Social work programs are always seeking challenging and meaningful placements for students. Securing quality placements and field supervisors often requires a willingness to consider unique or non-traditional settings and supervision arrangements. Openness to novel placements can lead to unlimited possibilities for students and programs. Social work programs must be flexible regarding their policies, and field coordinators must be proactive. Enhanced collaboration between bachelors and masters level programs and between social work programs at different universities can lead to unique and rewarding opportunities for students and programs. As Wayne, Bogo, and Raskin (2006) conclude, previously untried approaches are necessary if social work educators are to remain committed to preparing highly qualified practitioners.
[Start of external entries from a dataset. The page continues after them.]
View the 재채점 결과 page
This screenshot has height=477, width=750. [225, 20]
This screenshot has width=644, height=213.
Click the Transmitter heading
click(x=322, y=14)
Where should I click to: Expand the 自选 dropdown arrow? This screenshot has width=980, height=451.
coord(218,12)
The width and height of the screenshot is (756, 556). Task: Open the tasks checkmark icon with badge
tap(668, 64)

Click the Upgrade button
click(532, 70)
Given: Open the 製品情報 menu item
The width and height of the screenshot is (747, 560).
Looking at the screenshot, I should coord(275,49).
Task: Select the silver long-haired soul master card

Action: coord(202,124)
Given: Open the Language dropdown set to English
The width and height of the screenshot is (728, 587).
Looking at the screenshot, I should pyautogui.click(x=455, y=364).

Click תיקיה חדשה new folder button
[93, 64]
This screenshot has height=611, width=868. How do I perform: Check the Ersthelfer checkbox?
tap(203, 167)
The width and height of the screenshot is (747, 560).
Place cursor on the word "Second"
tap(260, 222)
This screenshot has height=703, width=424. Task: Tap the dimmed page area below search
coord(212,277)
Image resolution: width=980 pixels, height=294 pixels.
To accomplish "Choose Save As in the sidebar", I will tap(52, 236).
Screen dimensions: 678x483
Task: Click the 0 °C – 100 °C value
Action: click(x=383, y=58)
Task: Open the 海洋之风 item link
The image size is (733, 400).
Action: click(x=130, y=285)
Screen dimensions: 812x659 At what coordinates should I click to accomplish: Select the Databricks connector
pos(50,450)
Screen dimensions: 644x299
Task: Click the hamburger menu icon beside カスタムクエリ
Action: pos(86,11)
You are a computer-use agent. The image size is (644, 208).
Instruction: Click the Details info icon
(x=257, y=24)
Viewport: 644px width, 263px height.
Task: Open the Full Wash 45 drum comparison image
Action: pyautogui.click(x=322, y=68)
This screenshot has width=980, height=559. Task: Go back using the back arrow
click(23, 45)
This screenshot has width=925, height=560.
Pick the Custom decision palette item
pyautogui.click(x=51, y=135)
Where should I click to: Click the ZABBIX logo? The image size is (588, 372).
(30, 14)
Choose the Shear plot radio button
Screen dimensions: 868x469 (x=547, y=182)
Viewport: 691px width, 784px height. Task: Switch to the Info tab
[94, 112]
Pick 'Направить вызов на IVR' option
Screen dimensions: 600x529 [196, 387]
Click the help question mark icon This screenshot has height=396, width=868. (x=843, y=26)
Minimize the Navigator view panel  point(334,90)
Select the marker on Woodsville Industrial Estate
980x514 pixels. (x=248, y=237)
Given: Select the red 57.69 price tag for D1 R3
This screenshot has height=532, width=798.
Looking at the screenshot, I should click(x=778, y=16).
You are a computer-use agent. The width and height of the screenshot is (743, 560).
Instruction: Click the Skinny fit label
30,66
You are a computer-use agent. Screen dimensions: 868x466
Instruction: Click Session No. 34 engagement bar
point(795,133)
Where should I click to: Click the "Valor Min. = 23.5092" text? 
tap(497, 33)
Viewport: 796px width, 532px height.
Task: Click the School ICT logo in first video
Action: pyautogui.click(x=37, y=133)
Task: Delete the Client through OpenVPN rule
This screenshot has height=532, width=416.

However, enthusiasm about new models must be tempered by the awareness of the price of innovation. In this case, schools of social work depended on an MSW intern’s skill and experience to solve the problem of finding a convenient placement as well as supervision for BSW students. With a less gifted and independent MSW student, or with less oversight from the Coordinator, the MSW student and/or the BSW students could have experienced difficulties. Developing and implementing a placement arrangement to suit the needs of a student who was employed full-time required intensive planning and flexibility of supervision. It is crucial that schools of social work understand that innovative programs demand more, not less, investment from field education departments. The cost to the field education departments cannot be underestimated; at each stage, intensive collaboration is necessary to avoid disappointments, compromise of student learning goals, conflicts of interest, and/or problems with role boundaries. The experience of these participants also underscores the importance of careful evaluation of all new programs from the perspective of the various stakeholders. The MSW student offered important insights in her evaluation of the BSW seminar; formal evaluation of larger innovative ventures will be necessary to determine which efforts will bear fruit.